== PROVIDED INFORMATION
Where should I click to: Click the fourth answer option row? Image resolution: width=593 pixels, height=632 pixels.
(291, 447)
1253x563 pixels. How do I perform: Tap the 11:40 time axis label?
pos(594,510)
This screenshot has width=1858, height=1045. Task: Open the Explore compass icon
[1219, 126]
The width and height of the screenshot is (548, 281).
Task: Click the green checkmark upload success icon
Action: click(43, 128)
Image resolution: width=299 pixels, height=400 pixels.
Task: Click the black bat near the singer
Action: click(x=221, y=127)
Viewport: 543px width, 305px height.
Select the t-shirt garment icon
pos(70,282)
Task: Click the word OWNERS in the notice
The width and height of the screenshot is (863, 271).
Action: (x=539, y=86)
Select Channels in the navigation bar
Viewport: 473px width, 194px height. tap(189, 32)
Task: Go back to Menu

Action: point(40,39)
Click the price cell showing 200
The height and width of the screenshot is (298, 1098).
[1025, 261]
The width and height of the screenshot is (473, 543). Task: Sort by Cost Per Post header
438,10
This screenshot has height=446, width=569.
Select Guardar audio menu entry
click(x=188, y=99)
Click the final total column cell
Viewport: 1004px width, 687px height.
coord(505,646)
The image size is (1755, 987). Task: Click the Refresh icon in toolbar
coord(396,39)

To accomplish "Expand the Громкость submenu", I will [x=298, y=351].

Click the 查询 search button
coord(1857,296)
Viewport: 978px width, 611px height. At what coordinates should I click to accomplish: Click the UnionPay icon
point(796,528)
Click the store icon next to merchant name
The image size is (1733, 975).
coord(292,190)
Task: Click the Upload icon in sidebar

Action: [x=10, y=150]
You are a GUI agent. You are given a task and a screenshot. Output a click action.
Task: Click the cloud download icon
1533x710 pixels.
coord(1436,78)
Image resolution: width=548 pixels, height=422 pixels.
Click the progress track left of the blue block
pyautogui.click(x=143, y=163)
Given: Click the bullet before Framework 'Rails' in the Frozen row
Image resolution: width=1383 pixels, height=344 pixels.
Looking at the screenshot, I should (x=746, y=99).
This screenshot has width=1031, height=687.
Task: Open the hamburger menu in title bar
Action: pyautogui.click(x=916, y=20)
====
◆ **WHAT IS EXPECTED**
Please copy out the data from the line that contains "The image size is (1755, 987)." through the end of the data, character for character.

◆ **EXERCISE ANSWER**
The image size is (1755, 987). Task: Click the Refresh icon in toolbar
coord(396,39)

To accomplish "Expand the Громкость submenu", I will [x=298, y=351].

Click the 查询 search button
coord(1857,296)
Viewport: 978px width, 611px height. At what coordinates should I click to accomplish: Click the UnionPay icon
point(796,528)
Click the store icon next to merchant name
The image size is (1733, 975).
coord(292,190)
Task: Click the Upload icon in sidebar

Action: [x=10, y=150]
You are a GUI agent. You are given a task and a screenshot. Output a click action.
Task: Click the cloud download icon
1533x710 pixels.
coord(1436,78)
Image resolution: width=548 pixels, height=422 pixels.
Click the progress track left of the blue block
pyautogui.click(x=143, y=163)
Given: Click the bullet before Framework 'Rails' in the Frozen row
Image resolution: width=1383 pixels, height=344 pixels.
Looking at the screenshot, I should (x=746, y=99).
This screenshot has width=1031, height=687.
Task: Open the hamburger menu in title bar
Action: pyautogui.click(x=916, y=20)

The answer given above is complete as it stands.